Il recente decreto della Corte d’Appello di Milano, che impone la sospensione delle attività dell’area a caldo dello stabilimento siderurgico entro 90 giorni, rappresenta un punto di non ritorno. La decisione nasce dalla mancata rimozione dell’amianto ancora presente e dall’assenza di strumenti idonei ad abbattere le polveri sottili a fronte di una previsione produttiva di 6 milioni di tonnellate.
Il nostro modello di fabbrica non è mai stato quello attuale; abbiamo sempre sostenuto una fabbrica radicalmente diversa in cui l’attuale ciclo produttivo doveva essere solo un ponte di transizione utile a raggiungere un futuro diverso, da compiersi in tempi brevi e capace di garantire salute, ambiente, produzione e lavoro dignitoso per oggi e per il futuro. Non ci siamo mai voltati dall’altra parte rispetto ai rischi di sicurezza e ambientali che si verificano quotidianamente a danno di lavoratori e cittadini. Non sono parole di circostanza, sono atti concreti e dimostrabili. Dagli innumerevoli comunicati e denunce fatte come rappresentanti (RSU e RLS), alle comunicazioni pubbliche, passando per le reiterate richieste sulla necessità di effettuare manutenzioni ordinarie e straordinarie, alla necessità di introdurre con misure più stringenti una valutazione del danno sanitario (VDS-VIAS), fino a promuovere, nel processo “Ambiente Svenduto”, la costituzione di parte civile per oltre 500 lavoratori, ai quali la sentenza di primo grado, poi annullata, aveva riconosciuto un danno sanitario. Lo dimostra il fatto che anche gli stessi cittadini ricorrenti, come riportato nella ricostruzione della Corte, citano a supporto del loro reclamo proprio la mancanza di risposte o spiegazioni all’osservazione fatta dalla Fiom-Cgil (n. 22 al piano istruttorio conclusivo) che faceva notare che i tempi di rimozione dell’amianto previsti dal DPCM del 2017 andavano ridotti drasticamente e non differiti nel tempo. Osservazione richiamata dagli stessi giudici nella motivazione della decisione.
La situazione che abbiamo di fronte è drammatica e mette seriamente a rischio l’occupazione, l’avviamento di una transizione ecologica, l’ambiente, la tenuta sociale ed economica di migliaia di famiglie e di un intero territorio sempre più impoverito, la capacità del nostro Paese di mantenersi ancora industriale, moderno e civile, rispettoso dell’ambiente e della salute e capace di fornire lavoro dignitoso che non produca morti e feriti come purtroppo quotidianamente continua ad accadere in tutti i luoghi di lavoro e in ogni zona del Paese.
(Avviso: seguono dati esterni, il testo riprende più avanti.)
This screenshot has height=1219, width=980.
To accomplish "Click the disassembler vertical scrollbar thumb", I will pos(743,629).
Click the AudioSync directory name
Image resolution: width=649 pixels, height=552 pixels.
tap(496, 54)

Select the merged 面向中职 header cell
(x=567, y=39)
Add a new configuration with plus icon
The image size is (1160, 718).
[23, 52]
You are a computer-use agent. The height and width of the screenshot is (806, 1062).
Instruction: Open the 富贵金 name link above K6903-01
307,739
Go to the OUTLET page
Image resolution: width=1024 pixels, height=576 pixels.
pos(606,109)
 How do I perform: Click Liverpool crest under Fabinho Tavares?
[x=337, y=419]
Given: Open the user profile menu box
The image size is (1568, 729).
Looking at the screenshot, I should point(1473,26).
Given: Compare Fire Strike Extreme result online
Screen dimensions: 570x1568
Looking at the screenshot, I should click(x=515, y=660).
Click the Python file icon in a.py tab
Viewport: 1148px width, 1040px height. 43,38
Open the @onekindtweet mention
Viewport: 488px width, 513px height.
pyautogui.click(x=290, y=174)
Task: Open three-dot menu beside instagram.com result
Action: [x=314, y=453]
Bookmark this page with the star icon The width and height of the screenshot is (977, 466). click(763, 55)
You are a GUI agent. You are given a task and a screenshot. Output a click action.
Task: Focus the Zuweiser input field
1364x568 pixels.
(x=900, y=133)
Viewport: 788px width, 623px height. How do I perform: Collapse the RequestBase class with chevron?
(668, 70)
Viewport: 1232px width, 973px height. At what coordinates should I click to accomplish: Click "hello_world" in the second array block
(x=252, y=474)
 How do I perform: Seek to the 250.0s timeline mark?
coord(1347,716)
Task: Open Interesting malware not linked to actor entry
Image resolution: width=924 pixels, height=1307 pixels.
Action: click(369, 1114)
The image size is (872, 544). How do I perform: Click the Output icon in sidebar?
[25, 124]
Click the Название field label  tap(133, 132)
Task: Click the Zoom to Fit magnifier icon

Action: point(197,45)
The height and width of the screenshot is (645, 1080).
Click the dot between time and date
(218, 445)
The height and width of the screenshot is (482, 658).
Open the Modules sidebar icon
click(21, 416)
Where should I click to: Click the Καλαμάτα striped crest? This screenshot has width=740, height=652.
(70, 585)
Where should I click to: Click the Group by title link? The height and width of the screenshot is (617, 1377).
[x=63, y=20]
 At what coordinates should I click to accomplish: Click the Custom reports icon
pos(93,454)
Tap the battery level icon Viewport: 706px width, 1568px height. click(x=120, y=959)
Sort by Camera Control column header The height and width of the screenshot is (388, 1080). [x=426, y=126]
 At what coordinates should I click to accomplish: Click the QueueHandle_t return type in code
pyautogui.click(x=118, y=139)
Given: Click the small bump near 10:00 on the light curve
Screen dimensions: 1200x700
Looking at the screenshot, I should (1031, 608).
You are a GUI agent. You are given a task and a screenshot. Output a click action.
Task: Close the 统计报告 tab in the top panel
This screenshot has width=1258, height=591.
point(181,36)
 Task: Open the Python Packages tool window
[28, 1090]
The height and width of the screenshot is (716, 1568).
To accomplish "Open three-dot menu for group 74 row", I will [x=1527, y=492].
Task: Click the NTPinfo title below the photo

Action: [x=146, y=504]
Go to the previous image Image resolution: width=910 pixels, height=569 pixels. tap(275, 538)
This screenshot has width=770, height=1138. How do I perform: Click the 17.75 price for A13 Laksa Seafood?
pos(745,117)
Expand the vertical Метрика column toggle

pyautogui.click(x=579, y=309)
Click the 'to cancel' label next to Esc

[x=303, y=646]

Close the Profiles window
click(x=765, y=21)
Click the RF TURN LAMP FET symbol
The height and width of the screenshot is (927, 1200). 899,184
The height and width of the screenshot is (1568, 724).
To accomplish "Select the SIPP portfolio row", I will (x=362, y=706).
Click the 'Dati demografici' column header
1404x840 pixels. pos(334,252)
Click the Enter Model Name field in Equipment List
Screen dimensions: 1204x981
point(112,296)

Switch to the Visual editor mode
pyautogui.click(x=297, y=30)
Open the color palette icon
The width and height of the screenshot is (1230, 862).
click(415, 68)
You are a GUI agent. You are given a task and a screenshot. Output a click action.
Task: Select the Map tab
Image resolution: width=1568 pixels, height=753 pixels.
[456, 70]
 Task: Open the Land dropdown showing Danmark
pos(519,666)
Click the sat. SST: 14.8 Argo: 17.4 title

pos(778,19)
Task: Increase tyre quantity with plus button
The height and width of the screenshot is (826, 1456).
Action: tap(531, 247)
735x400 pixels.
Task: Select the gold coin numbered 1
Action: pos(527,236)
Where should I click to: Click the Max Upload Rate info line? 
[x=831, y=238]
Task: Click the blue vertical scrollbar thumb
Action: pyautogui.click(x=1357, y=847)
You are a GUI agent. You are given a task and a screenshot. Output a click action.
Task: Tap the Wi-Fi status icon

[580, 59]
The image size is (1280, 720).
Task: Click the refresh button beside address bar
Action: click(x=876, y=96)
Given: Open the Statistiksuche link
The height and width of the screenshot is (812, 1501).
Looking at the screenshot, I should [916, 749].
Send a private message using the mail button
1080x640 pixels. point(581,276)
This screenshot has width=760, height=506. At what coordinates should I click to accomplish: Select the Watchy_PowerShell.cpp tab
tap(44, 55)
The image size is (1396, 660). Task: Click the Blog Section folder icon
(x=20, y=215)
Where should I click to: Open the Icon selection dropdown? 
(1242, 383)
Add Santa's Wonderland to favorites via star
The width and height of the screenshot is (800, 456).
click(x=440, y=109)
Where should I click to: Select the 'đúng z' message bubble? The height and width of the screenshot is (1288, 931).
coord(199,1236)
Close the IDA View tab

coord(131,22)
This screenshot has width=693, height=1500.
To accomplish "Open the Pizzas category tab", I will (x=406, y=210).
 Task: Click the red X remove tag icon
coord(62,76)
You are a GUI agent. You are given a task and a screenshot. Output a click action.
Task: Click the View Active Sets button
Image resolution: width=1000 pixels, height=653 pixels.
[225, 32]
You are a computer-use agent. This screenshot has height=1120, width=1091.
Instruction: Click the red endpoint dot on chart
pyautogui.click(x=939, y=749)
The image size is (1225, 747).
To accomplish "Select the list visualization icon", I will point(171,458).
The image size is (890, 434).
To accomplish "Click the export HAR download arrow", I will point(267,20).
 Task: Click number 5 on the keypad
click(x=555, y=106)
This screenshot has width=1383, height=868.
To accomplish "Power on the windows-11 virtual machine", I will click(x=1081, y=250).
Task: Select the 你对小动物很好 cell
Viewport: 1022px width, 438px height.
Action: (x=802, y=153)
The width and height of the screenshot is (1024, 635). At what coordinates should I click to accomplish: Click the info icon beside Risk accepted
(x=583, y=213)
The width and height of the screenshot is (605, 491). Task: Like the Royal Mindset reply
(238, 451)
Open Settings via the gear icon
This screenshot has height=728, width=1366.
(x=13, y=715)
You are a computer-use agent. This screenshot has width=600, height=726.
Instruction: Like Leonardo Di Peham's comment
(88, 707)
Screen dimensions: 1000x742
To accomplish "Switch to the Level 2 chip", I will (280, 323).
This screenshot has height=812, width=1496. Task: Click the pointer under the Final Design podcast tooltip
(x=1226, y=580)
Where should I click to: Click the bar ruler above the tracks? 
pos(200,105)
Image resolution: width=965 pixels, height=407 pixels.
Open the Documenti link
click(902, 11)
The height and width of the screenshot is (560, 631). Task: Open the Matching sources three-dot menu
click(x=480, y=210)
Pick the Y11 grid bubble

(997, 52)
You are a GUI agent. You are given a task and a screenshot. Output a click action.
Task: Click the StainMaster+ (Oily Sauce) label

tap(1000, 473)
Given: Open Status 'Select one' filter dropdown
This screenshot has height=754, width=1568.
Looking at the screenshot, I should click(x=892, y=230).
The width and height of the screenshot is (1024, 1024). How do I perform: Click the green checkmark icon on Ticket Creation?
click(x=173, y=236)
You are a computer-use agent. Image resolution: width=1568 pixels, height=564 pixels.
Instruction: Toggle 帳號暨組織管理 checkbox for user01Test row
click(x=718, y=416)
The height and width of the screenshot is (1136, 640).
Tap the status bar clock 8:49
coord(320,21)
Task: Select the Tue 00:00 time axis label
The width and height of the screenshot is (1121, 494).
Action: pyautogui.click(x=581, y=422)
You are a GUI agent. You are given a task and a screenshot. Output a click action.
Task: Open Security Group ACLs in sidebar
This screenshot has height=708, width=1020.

Per questo, come rappresentanti sindacali, lavoratori e cittadini sentiamo il dovere di lanciare ancora una volta un forte grido di allarme; per questi motivi lunedì 3 agosto saremo di nuovo in sciopero.Sia chiaro a tutti: noi non scioperiamo contro la magistratura e le sue decisioni, non l’abbiamo mai fatto, anche quando qualcosa non ci convinceva del tutto, non è nel nostro stile. Vogliamo, invece, richiamare alla propria responsabilità il Governo e la politica tutta che negli anni hanno rinviato, sottovalutato, procrastinato decisioni radicali e necessarie che andavano prese e programmate da subito. Ancora oggi ci sembra che le istituzioni – a partire dal primo cittadino per finire ai leader nazionali di maggioranza e opposizione – non abbiano ben chiara la gravità di quello che sta per accadere, le ricadute e le conseguenze. In città, insieme a silenzio e indifferenza, sembra prevalere quasi allegria, soddisfazione. Si festeggia, si parla di numeri, sminuendoli o scomponendoli, come fossero noccioline: 16.000, 20.000, solo poche migliaia di tarantini… in un territorio già affamato di lavoro e colmo di vertenze che faticano a trovare soluzioni stabili. Non possiamo non constatare infine che, in certe frange della città, dietro a una facciata di circostanza che si dichiara a parole vicina ai lavoratori colpiti, anche se non ha mai prestato il minimo interesse sui lavoratori coinvolti da altre vertenze, si siano invece radicati sentimenti di odio, di rivalsa, di punizione, di vendetta, di invidia che colpiscono pubblicamente i rappresentanti sindacali – perché sarebbe troppo impopolare puntare il dito direttamente contro i lavoratori – ma che in realtà, nemmeno troppo velatamente, vogliono colpire le maestranze, colpevoli solo di lavorare o di voler lavorare.
Le nostre proposte sono sempre state chiare, il nostro grido d’allarme è rivolto a tutta la comunità e, se tutti gli altri posti sono occupati, noi ci siederemo, ancora una volta, dalla parte del torto.